Sanlam investments portfolio manager Basson van Rooyen said consumption in the country is also reflected in the country’s budget.
“Most of the country’s budget is spent on consumption. So the majority of the budget goes to paying salaries and infrastructure.”
Likukela added that when the interest rate is adjusted, the cost of living increases for the ordinary Namibian and without any salary increment, people are forced to just spend and not save.
“When the interest rates go up, the cost of getting new credit becomes high and the cost of existing debt expands, so economic activity motivated by consumption also slows down,” said Likukela.
According to the Namibian Financial Stability Report, the ratio of household debt to disposable income stood close to 80%.
“Because of the structure of the economy, we are forced to take up credit. People are left with no other choice, but to borrow because there is firstly no money to save or enough for consumption.”
He added that because of the role the repo rate plays, whether the interest rate is successful or not depends on the consumer.
“For those in the investment, fund and financial sector, they are doing very well with the current interest rate, however, to the ordinary individual, the interest rate increased the cost of living and borrowing,” said Likukela.
He also said that the monetary policy is becoming less effective due to an increase in the informal sector.
“The monetary policy transmission mechanisms work much better in the formal than informal sector and Namibia is becoming more and more informal. The official unemployment statistics show that over 50% of the people that are unemployed are in the informal sector and those in the informal sector are not banking and, therefore, they are not really affected by the repo rate changes,” said Likukela.
“We don’t need to try and formalise the informal sector, but rather should find a way to protect it because there are few opportunities found in the formal sector.”
The discussion also touched on the currency peg that exists between the Namibia dollar and the rand.

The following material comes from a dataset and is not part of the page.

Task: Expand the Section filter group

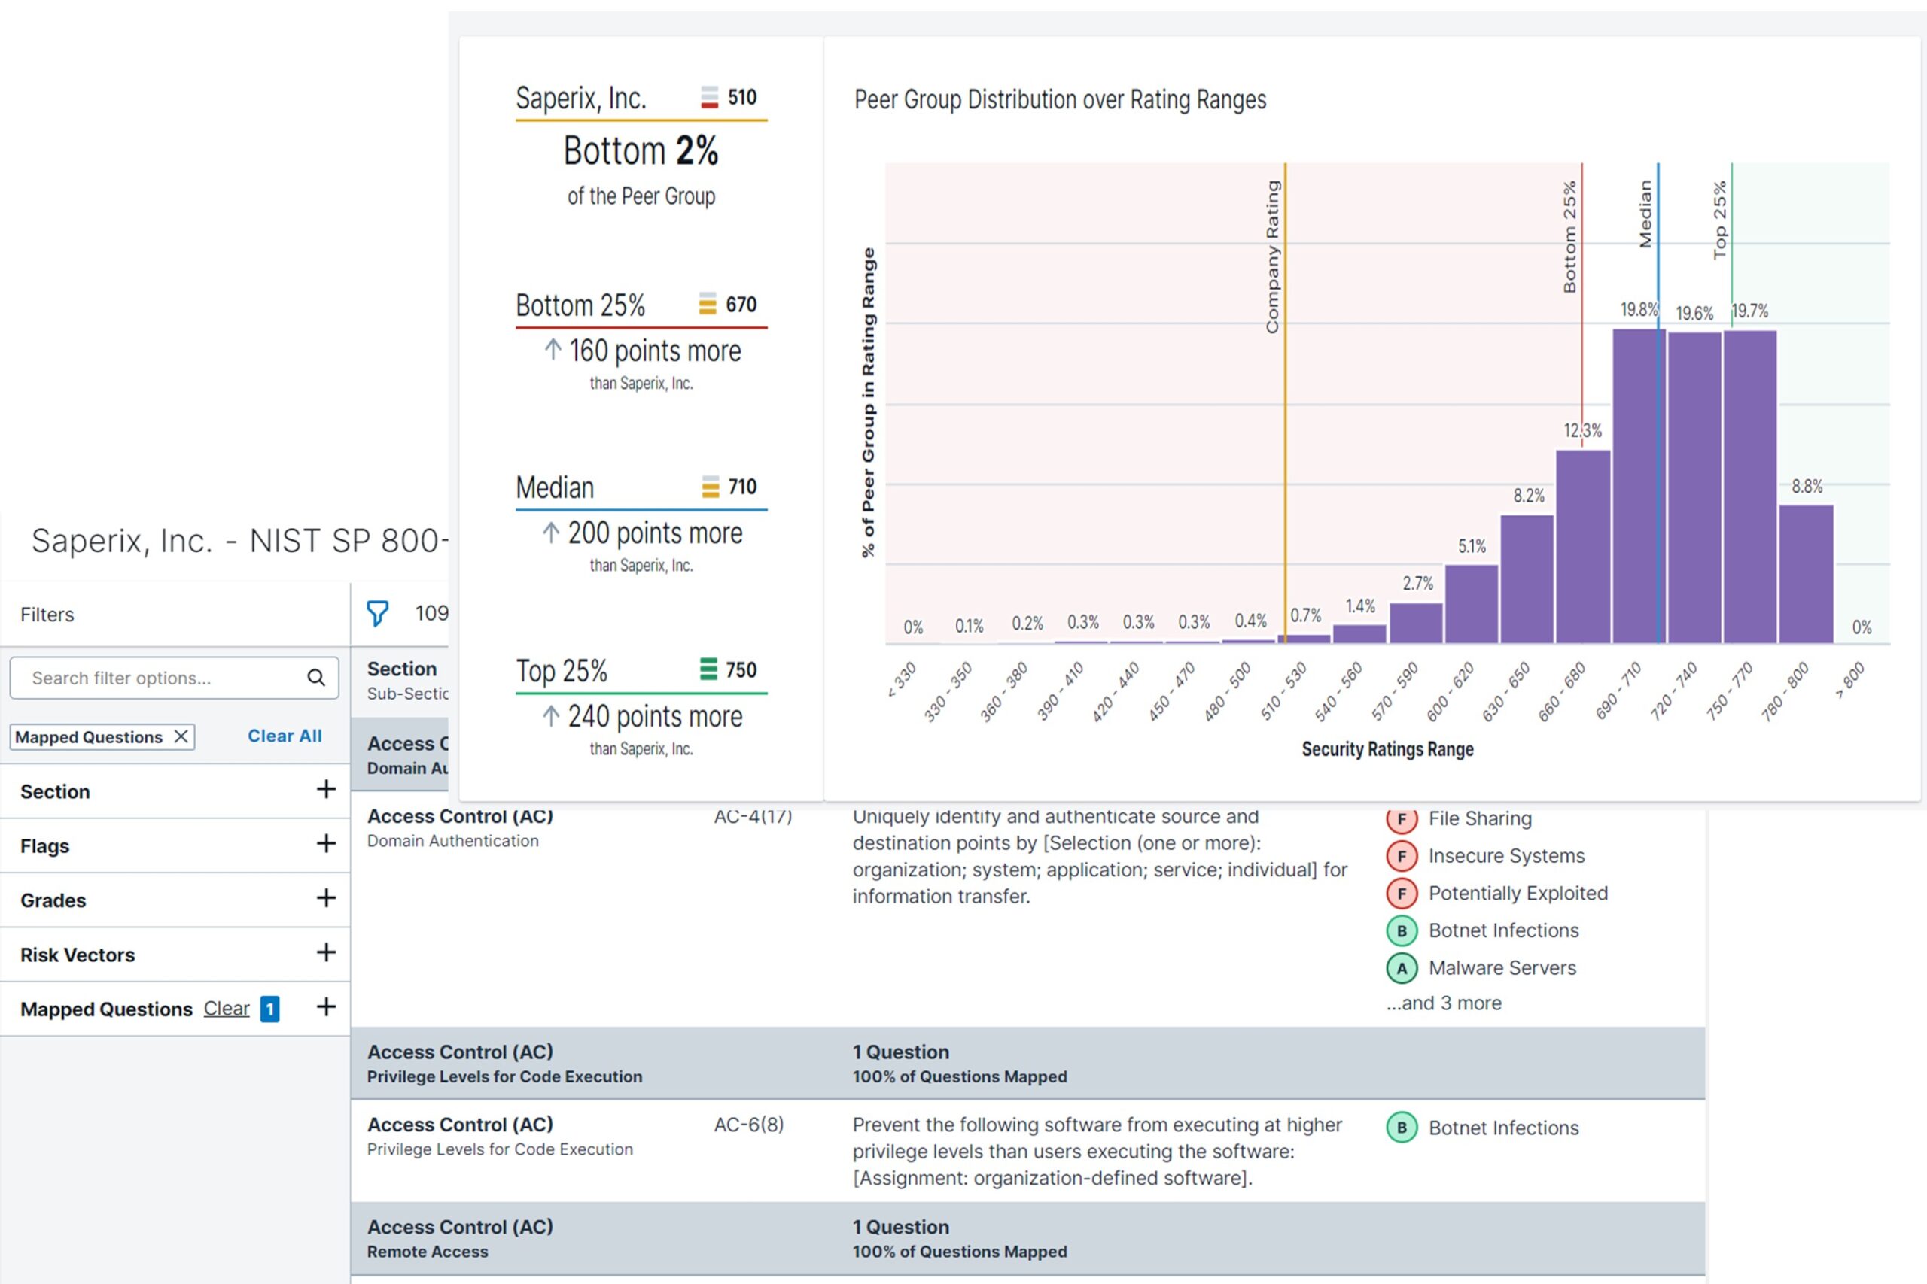Action: point(326,789)
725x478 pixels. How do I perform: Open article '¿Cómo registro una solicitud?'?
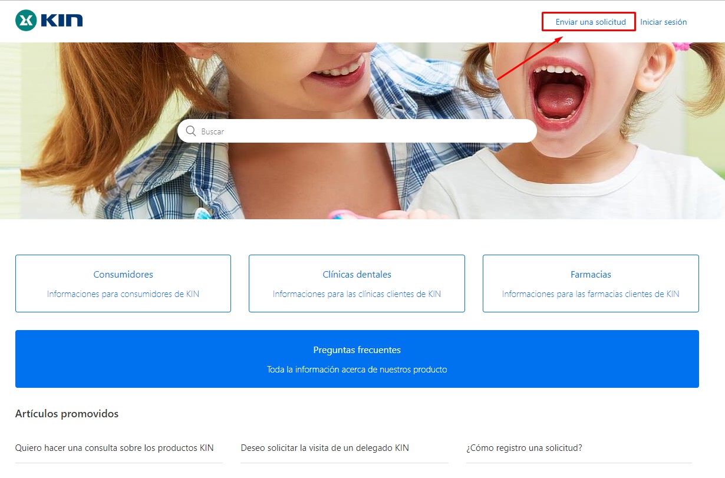click(x=524, y=448)
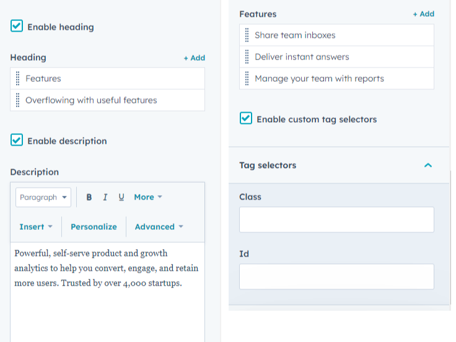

“There are bilateral and multilateral agreements that exist, so a decision to unpeg is not just economic, but also political and because of this peg, whether or not it is viable for Namibia, we have to maintain a certain interest rate,” said Likukela.
Van Rooyen added that due to the pegging of currencies, whatever happens, South Africa’s economy will have an effect on Namibia’s economy.
“Being pegged to South Africa gives Namibia a lot of benefits, because it enables Namibia to have currency stability, which is vital in attracting foreign investors. The only time we can really have a discussion around unpegging our currency is when we have stronger exports and with the current energy sector making waves, it is something that can be looked at.”
These sessions will be taking place every month starting next month.